Cell & Gene Therapy Insights 2020; 6(7), 1013–1028

10.18609/cgti.2020.111

Published: 28 August 2020
Expert Insight
Clare Hague, Martin Price

Chimeric antigen receptor T-cell (CAR-T) therapy is a recently approved innovation that represents a novel approach to treating cancer. The aim of this paper is to describe some of the challenges to value assessment of CAR-Ts in Europe and put forward potential solutions to remedy these; maintaining the principles of respecting the need to accelerate broad patient access, address affordability concerns and reward innovation to maintain a sustainable life sciences industry. We explore whether the value assessment criteria employed by HTA agencies is appropriate for CAR-T therapies, considering the unique characteristics of treatment and uncertainties in the evidence base. Uncertainty is inevitable if the goal of timely patient access to innovation is to be pursued.

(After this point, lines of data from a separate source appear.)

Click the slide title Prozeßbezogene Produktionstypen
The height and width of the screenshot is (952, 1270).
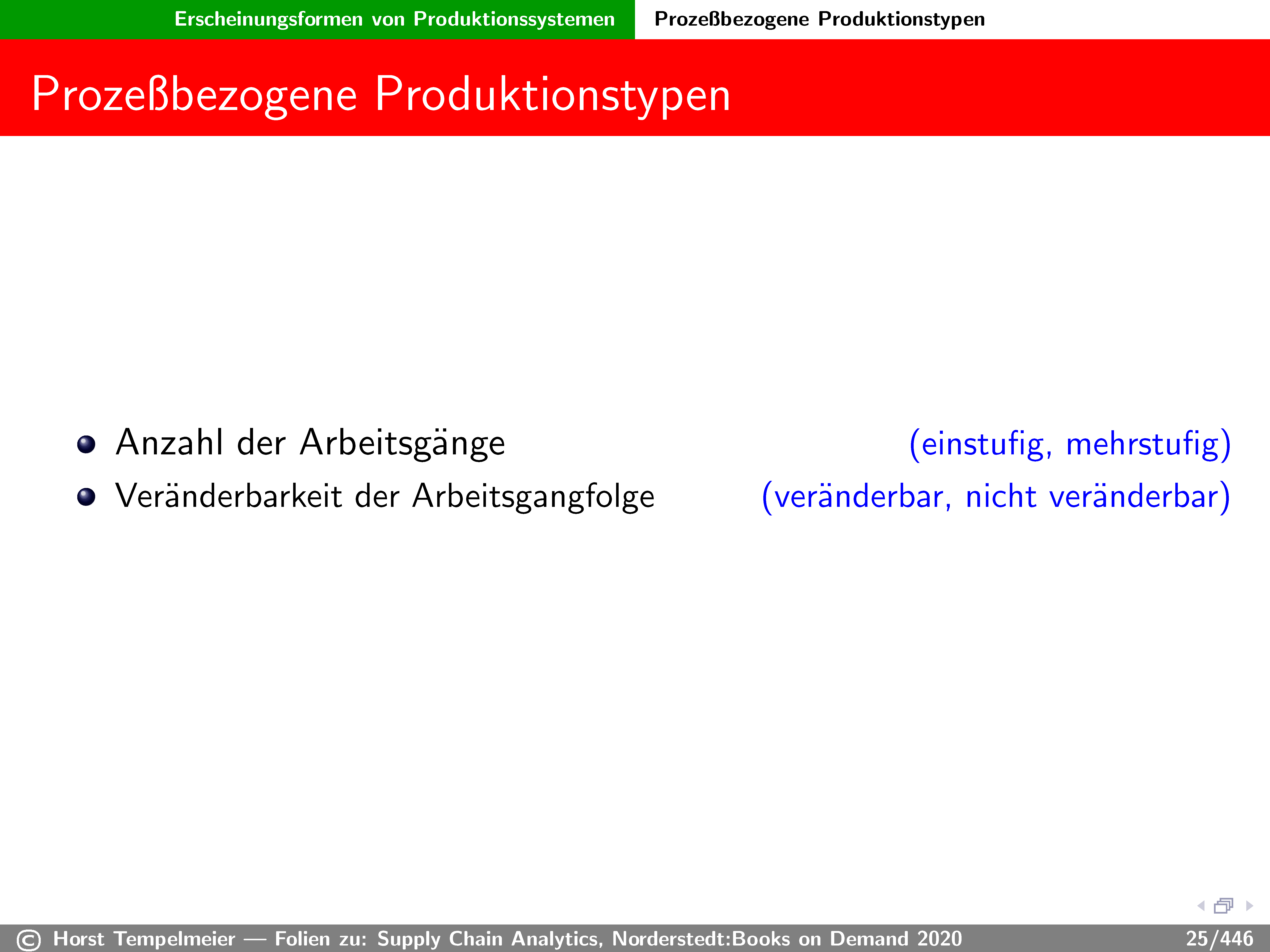[x=381, y=95]
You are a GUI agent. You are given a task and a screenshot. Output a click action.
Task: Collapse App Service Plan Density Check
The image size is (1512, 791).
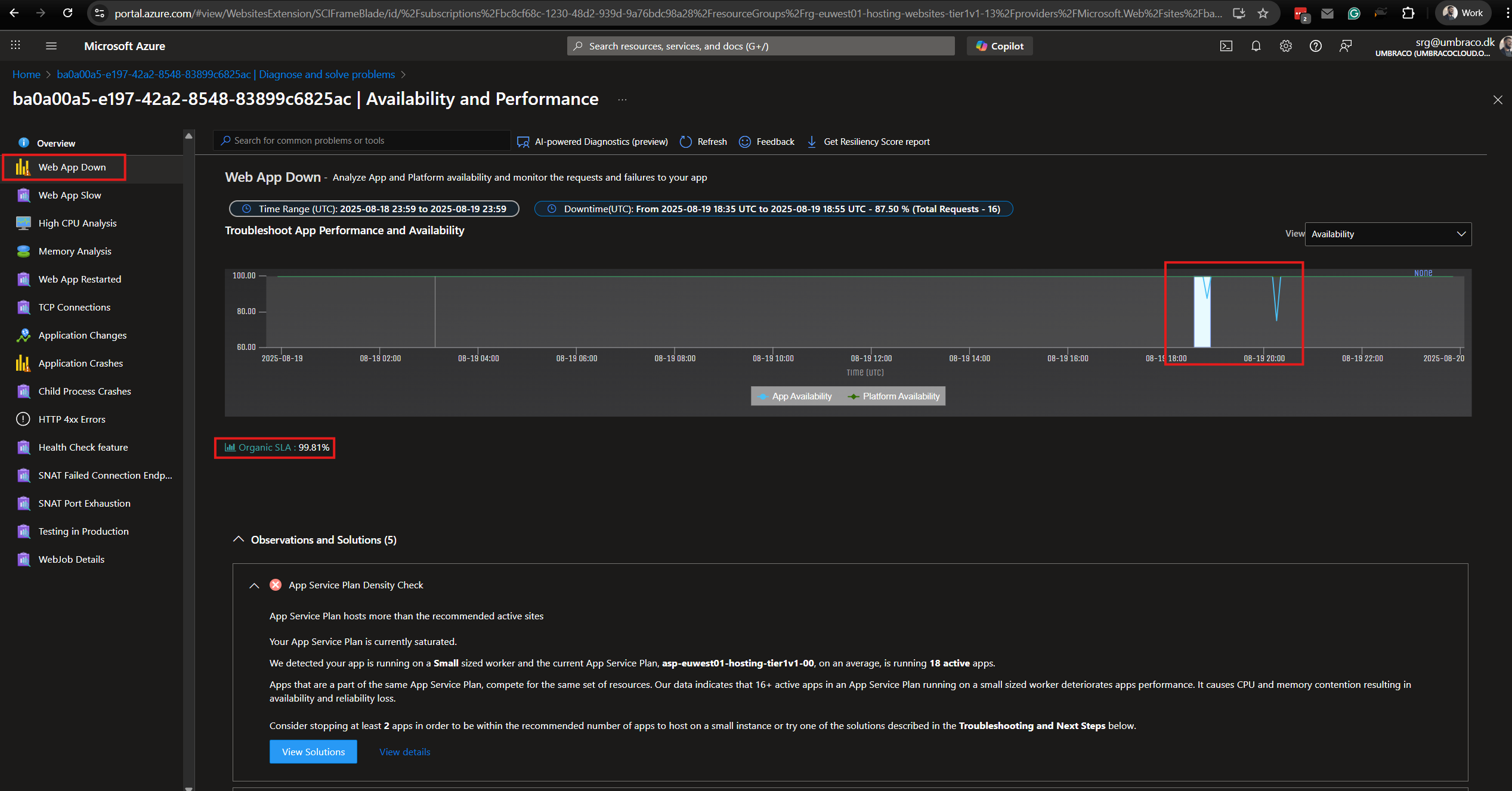(254, 585)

We advocate for a more systematic inclusion of evidence from patients and carers in the HTA decision-making process, a broader perspective of value to be adopted by HTA agencies that take into account productivity gains from both patient and carers, and investment in data infrastructures to enable outcomes-based payment models. The limitations of cost-per-QALY value frameworks for CAR-T are highlighted as are their inability to capture productivity gains and solve for uncertainty. The important role that outcomes-based payment models play in enabling faster access through addressing uncertainties from an HTA perspective and payer perspective is emphasized. We conclude that multi-stakeholder collaboration across Europe is critical to ensure alignment on registries used to capture data for the regulatory mandated post-authorization study commitments and any additional data needed to support outcomes-based payment models for HTA agencies and payers.